A Democratic and Revolutionary Future
Political power can’t be won by a minority group. But through alliances with other oppressed peoples and the working class, a revolutionary movement can be built as occurred in revolutionary upheavals (1848, 1917) and the mass struggles of the 1930s.
This is not to say nothing can be done today to influence the new cyber revolution. I believe the fight to eliminate the digital divide, to improve education and housing and get back affirmative action in hiring, is key to weakening racism and the power of big business.

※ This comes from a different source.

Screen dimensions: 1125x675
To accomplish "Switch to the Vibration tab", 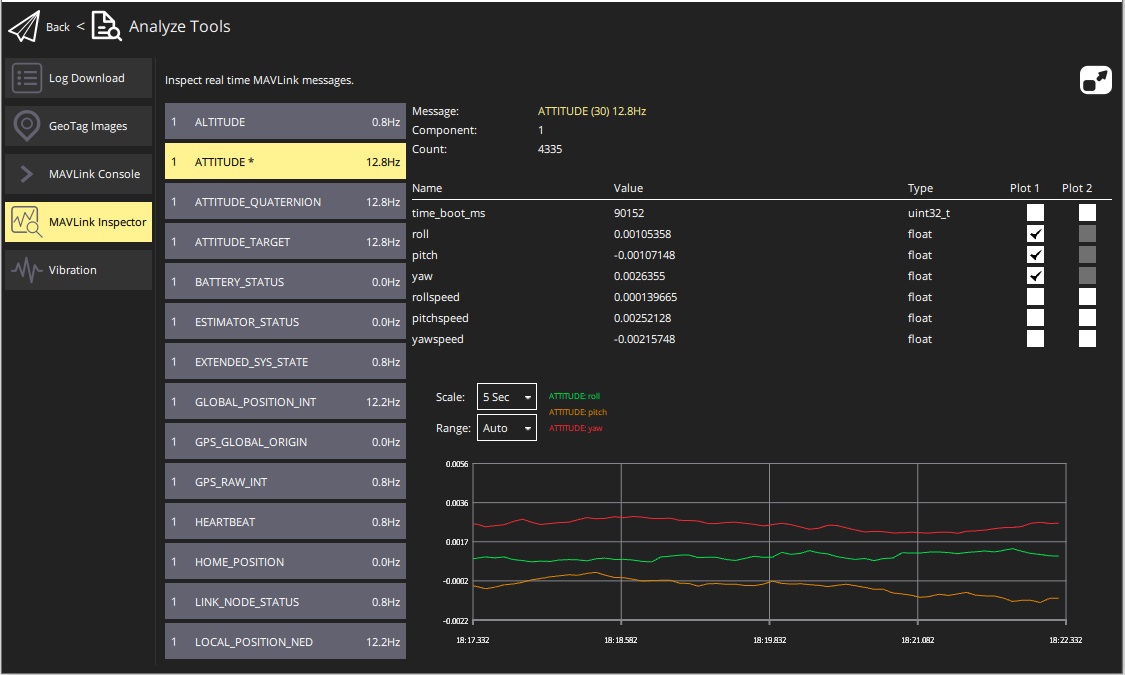I will click(x=78, y=269).
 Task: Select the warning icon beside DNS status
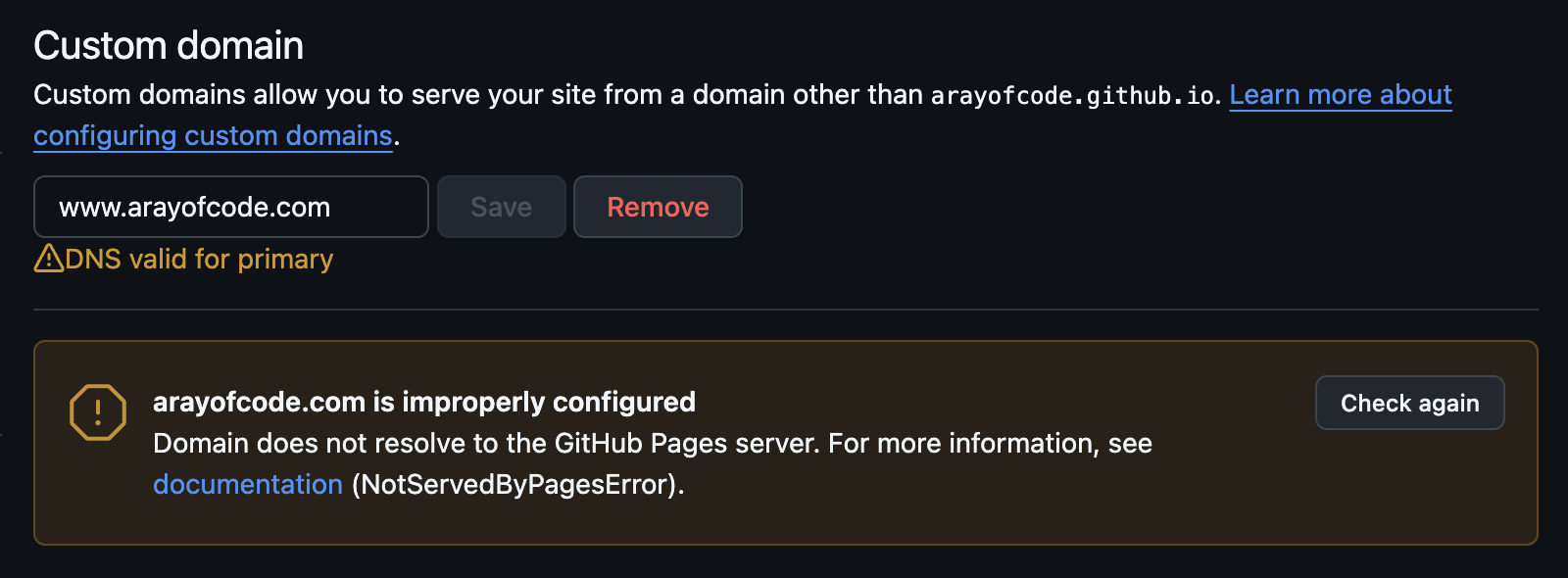(x=47, y=259)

The future lies in building strong independent Black organizations as well as a broad-based multi-tendency radical organization. The former must include cultural and revolutionary nationalists, socialists and communists and union militants and church activists. The formation of the Black Radical Congress in June 1998—with its call for the unity against all forms of oppression, including “class exploitation, racism, patriarchy, homophobia, anti-immigration prejudice and imperialism”—points in the right direction.
The BRC’s Black Freedom Agenda is an excellent democratic document for the movement to fight for in the 21st Century. The battle against structural racism in the digital “new economy” will be an important arena for our struggle.
Malik Miah is a member of the National Committee of Solidarity and an editor of IndonesiaAlert! His column, “Race and Politics,” appears regularly in Against the Current.